It was just two months since Himmler had taken over from Frank as minister of the interior, and the speech at Posen was meant to demonstrate that the change was not merely cosmetic: whereas previously the Fuhrer had counted on the support of the German people, Himmler intended to show that now he relied exclusively on the power of the SS.

“Thank you, my dear fellow. Some wine?”

“Yes, thanks.”

As Himmler poured the wine, he asked, “How is Annelies? And your son?”

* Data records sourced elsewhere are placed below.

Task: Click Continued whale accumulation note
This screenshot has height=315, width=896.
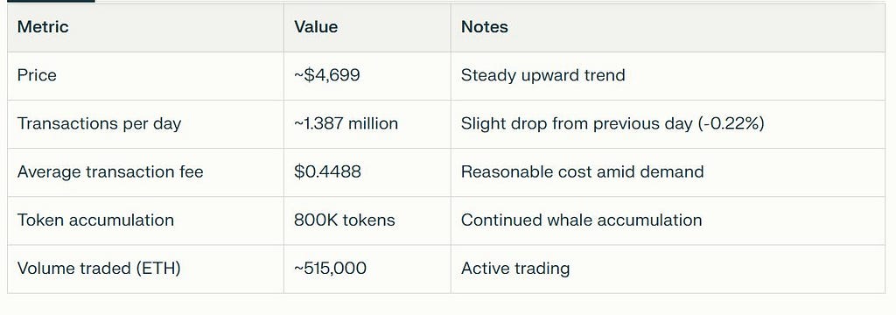Action: [x=581, y=221]
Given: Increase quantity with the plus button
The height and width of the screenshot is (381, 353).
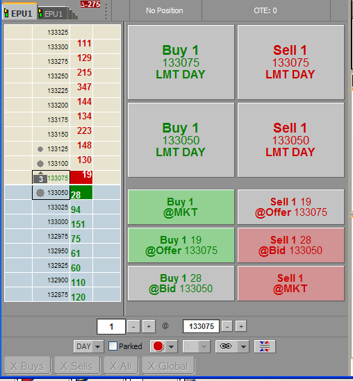Looking at the screenshot, I should [x=149, y=326].
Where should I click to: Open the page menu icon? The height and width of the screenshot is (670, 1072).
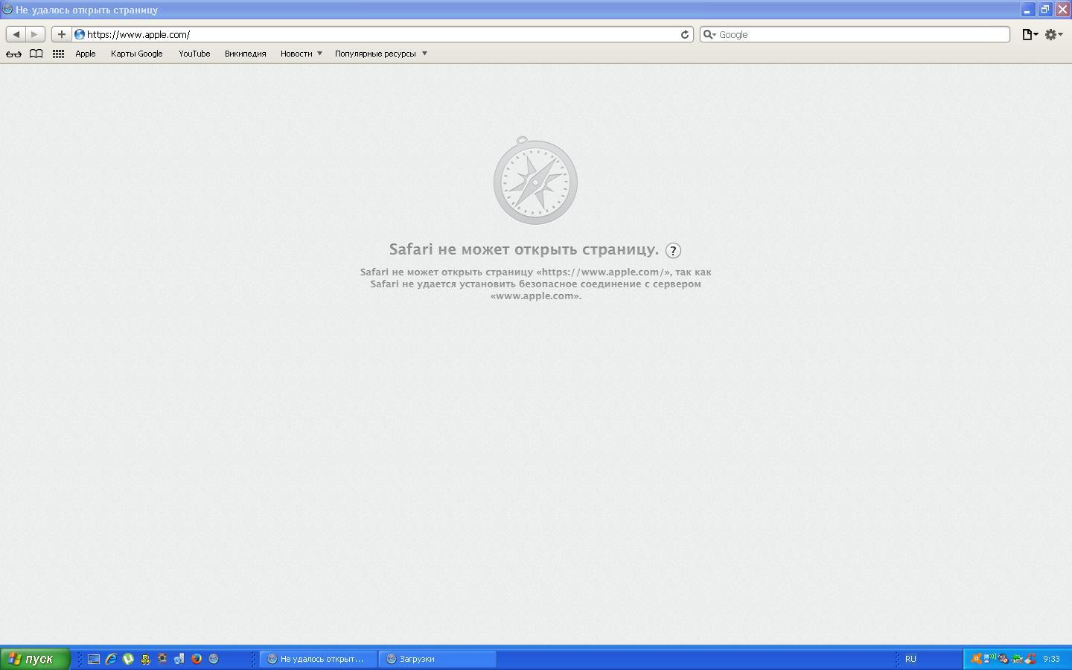[x=1030, y=34]
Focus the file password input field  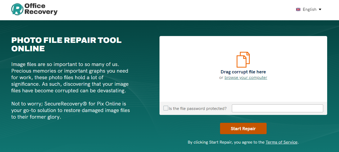point(277,108)
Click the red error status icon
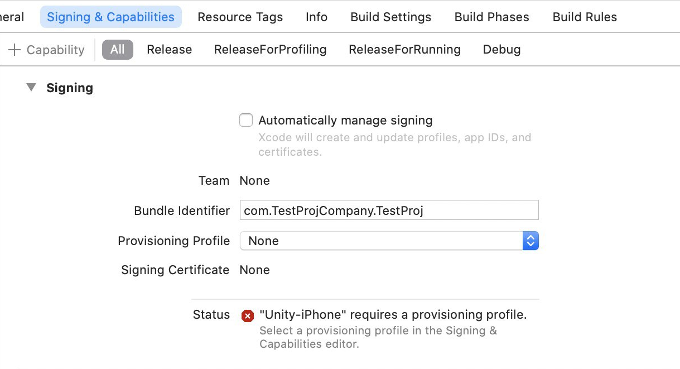680x369 pixels. pos(247,316)
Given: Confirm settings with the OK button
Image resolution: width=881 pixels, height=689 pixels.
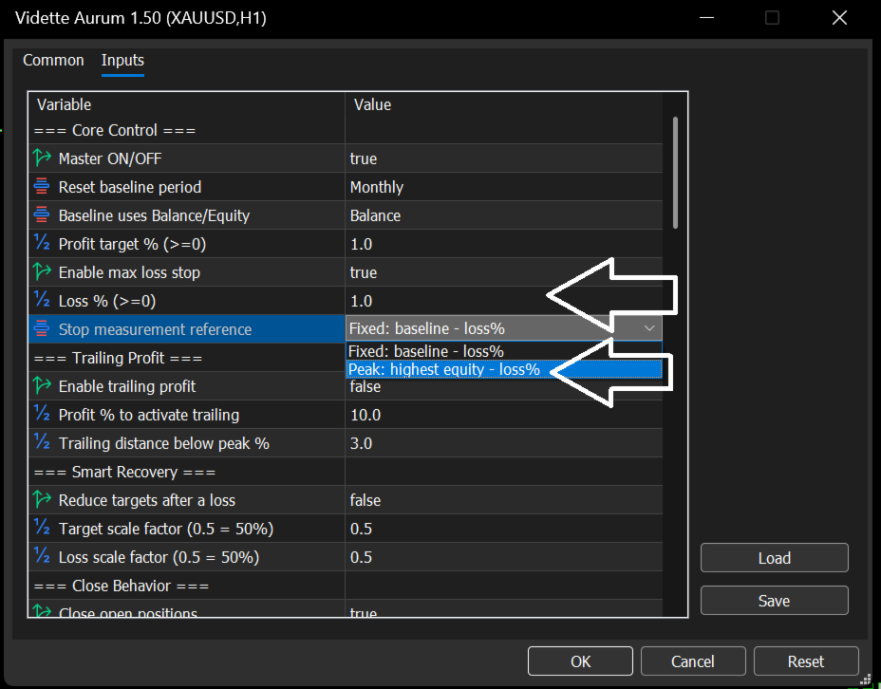Looking at the screenshot, I should (x=580, y=661).
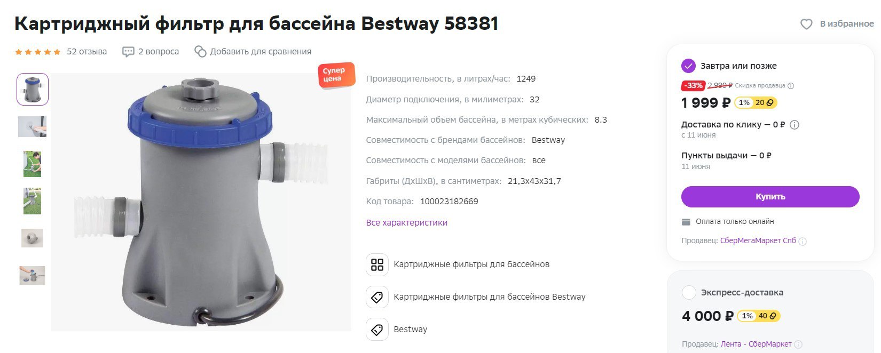This screenshot has width=881, height=353.
Task: Select the Экспресс-доставка radio option
Action: (689, 293)
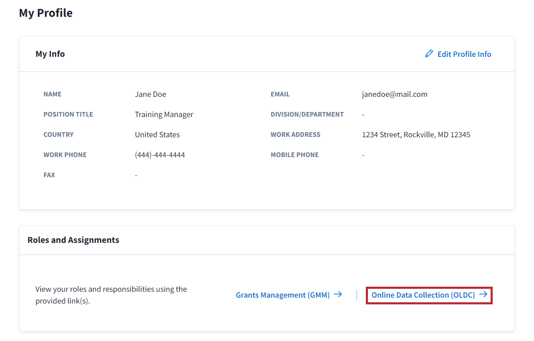The image size is (534, 341).
Task: Click the arrow icon after Grants Management (GMM)
Action: [338, 295]
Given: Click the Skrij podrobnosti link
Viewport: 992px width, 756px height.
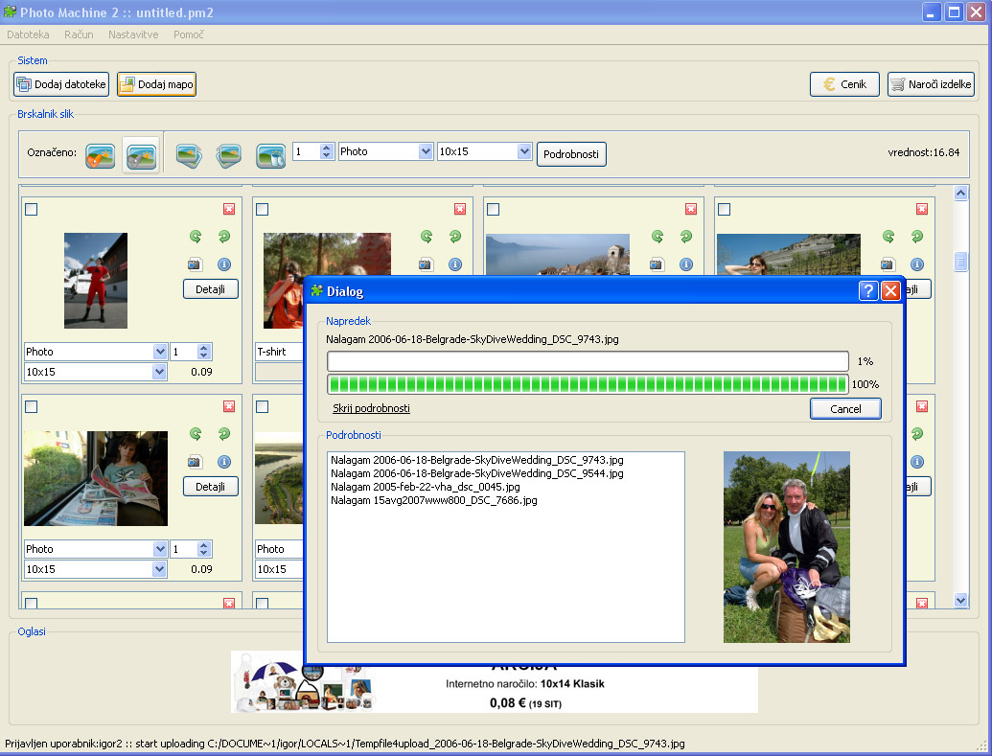Looking at the screenshot, I should coord(371,408).
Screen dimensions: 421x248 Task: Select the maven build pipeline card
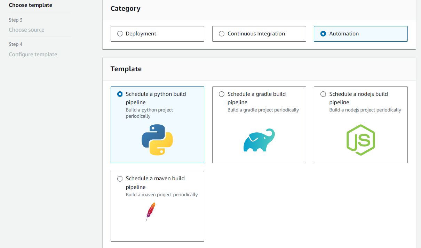tap(157, 206)
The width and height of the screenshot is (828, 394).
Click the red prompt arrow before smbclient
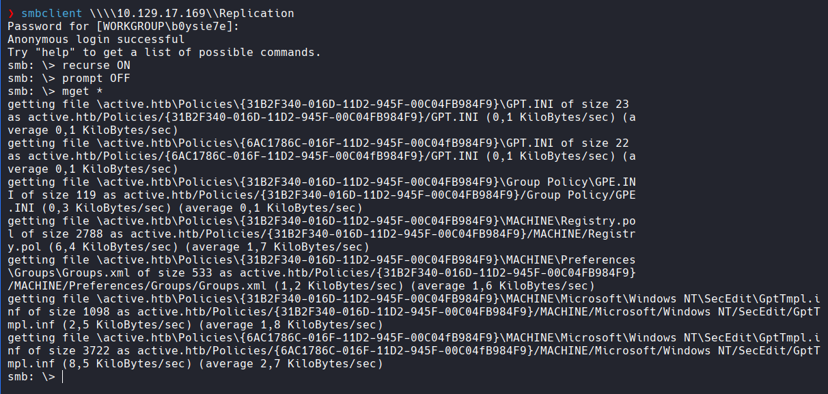point(10,14)
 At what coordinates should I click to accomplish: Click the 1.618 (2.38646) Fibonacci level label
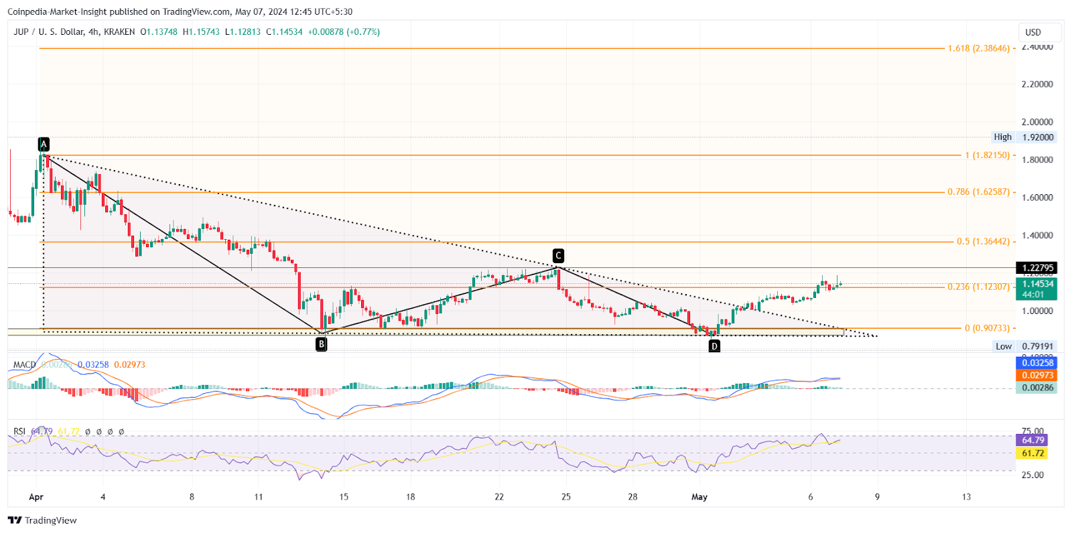click(x=978, y=48)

“Well, thank you. And Haschen?”

Haschen was what Himmler called his bigamous wife, Hedwig. The Reichsfuhrer was not yet divorced from his wife, Marga. Twelve years younger than the forty-three-year-old Himmler, Haschen was his former secretary and the proud mother of his two-year-old son, Helge-try as he might, von Ribbentrop couldn’t get used to calling children by these new Aryan names.

“She is well, too.”

“Will she be joining us in Posen? It’s your birthday this week, isn’t it?”

“Yes, it is. But, no, we’re going to meet at Hochwald. The Fuhrer has invited us to the Wolfschanze.”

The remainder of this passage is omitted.